The brain is protected by tight junctions in the endothelial cell wall in the capillaries, known as the blood-brain barrier (BBB).[37] The BBB strictly regulates what passes into the brain from the blood, and while this function is highly desirable in healthy individuals, it also poses a barrier for therapeutics to enter the brain for cancer patients. Ultrasound was shown to disrupt the blood brain barrier in the mid 20th century,[38] and in the early 2000’s, MBs were shown to assist in a temporary permeabilization.[39] Since then, ultrasound and MB therapy has been used to deliver therapeutics to the brain. As BBB disruption with ultrasound and MB treatment has shown to be a safe and promising treatment pre-clinically, two clinical trials are testing delivery of doxorubicin[40] and carboplatin[41] with MBs to increase drug concentration locally.

II. Immunotherapy

In addition to permeating the blood brain barrier, ultrasound and MB therapy can alter the tumor environment and serve as an immunotherapeutic treatment.[42] High-intensity focused ultrasound (HIFU) alone triggers an immune response, speculated to be through facilitating the release of tumor antigens for immune cell recognition, activating antigen-presenting cells and promoting their infiltration, combatting tumor immunosuppression, and promoting a Th1 cell response.[43][44] Typically, HIFU is used for thermal ablation of tumors.
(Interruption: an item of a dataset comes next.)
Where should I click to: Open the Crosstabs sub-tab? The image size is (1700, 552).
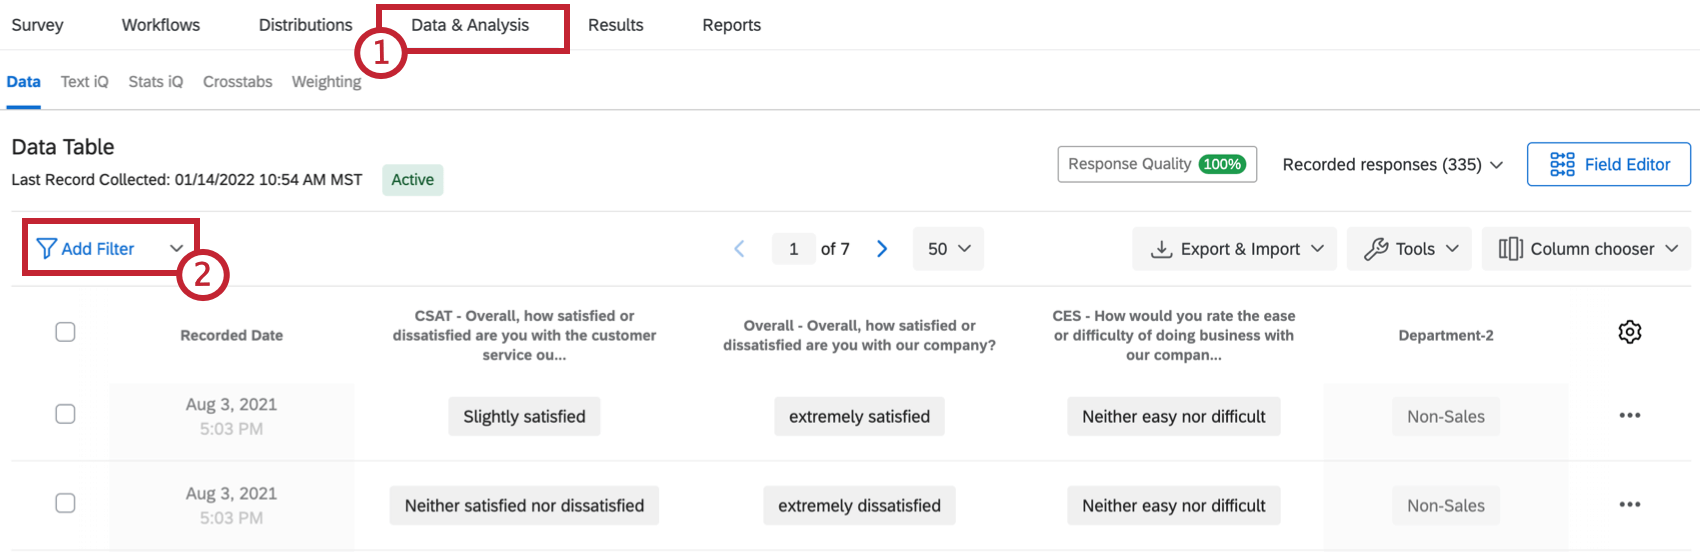coord(237,82)
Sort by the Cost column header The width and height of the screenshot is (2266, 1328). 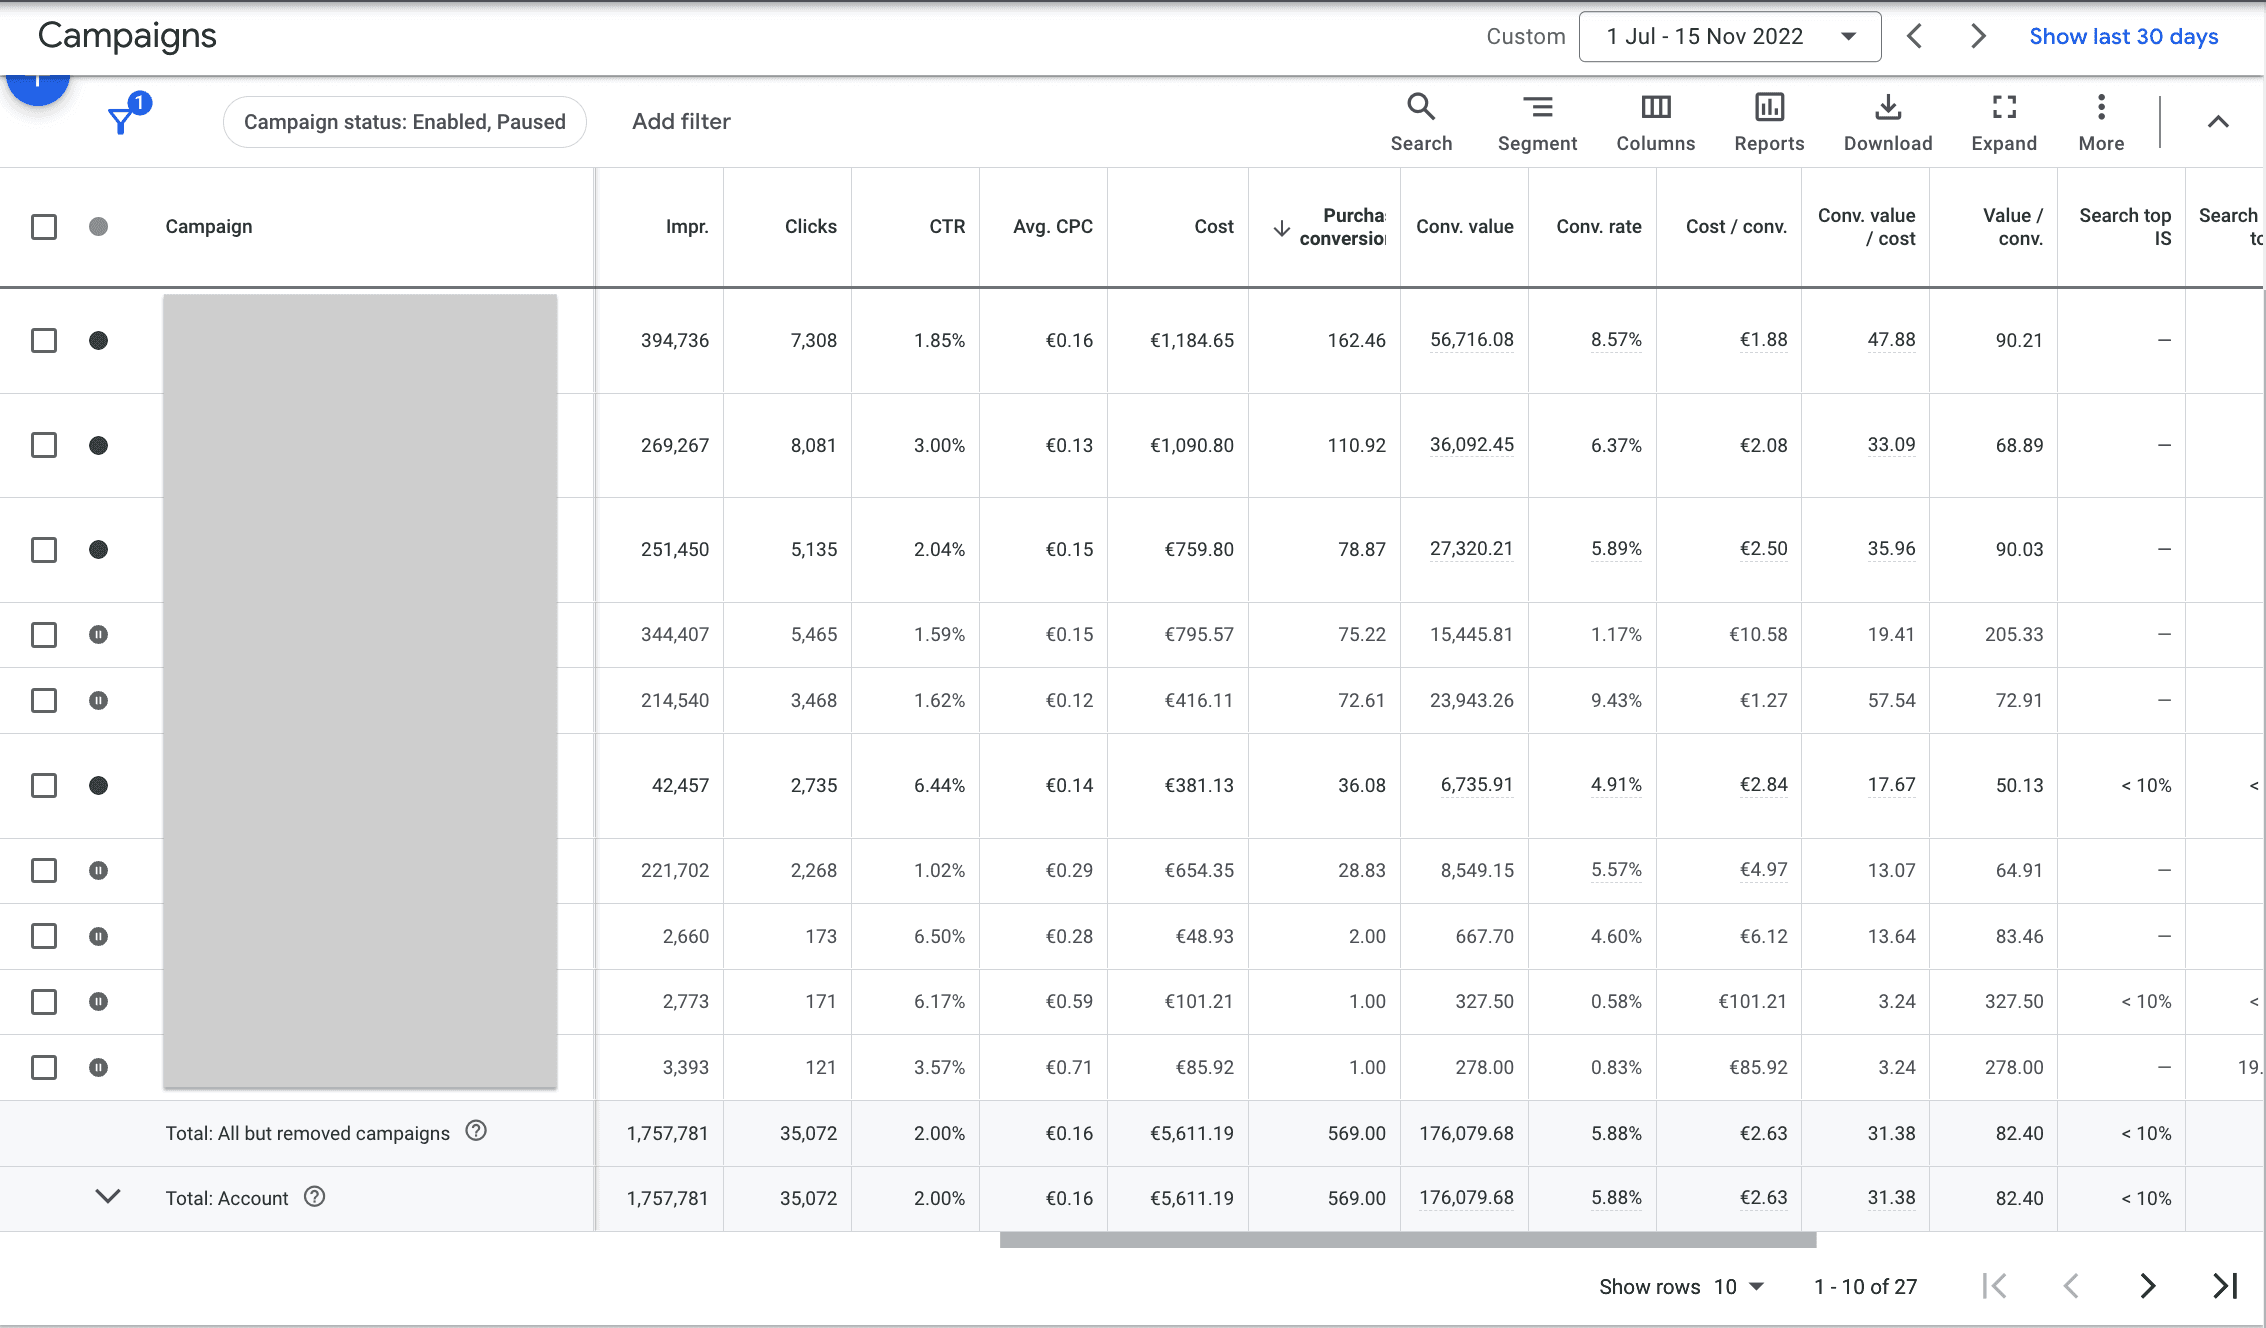coord(1214,227)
Low-intensity focused ultrasound (LIFU) in combination with MBs has also shown to stimulate immunostimulatory effects, inhibiting tumor growth and increasing endogenous leukocyte infiltration.[43][45] Furthermore, lowering the acoustic power required for HIFU yields a safer treatment for the patient, as well as diminished treatment time.[46] Though the treatment itself shows potential, a combinatorial treatment is speculated to be required for a complete treatment. Ultrasound and MB treatment without additional drugs impeded the growth of small tumors but required a combinatorial drug treatment to affect medium-sized tumor growth.[47] With their immune stimulating mechanism, ultrasound and MBs offer a unique ability to prime or enhance immunotherapies for more effective cancer treatment.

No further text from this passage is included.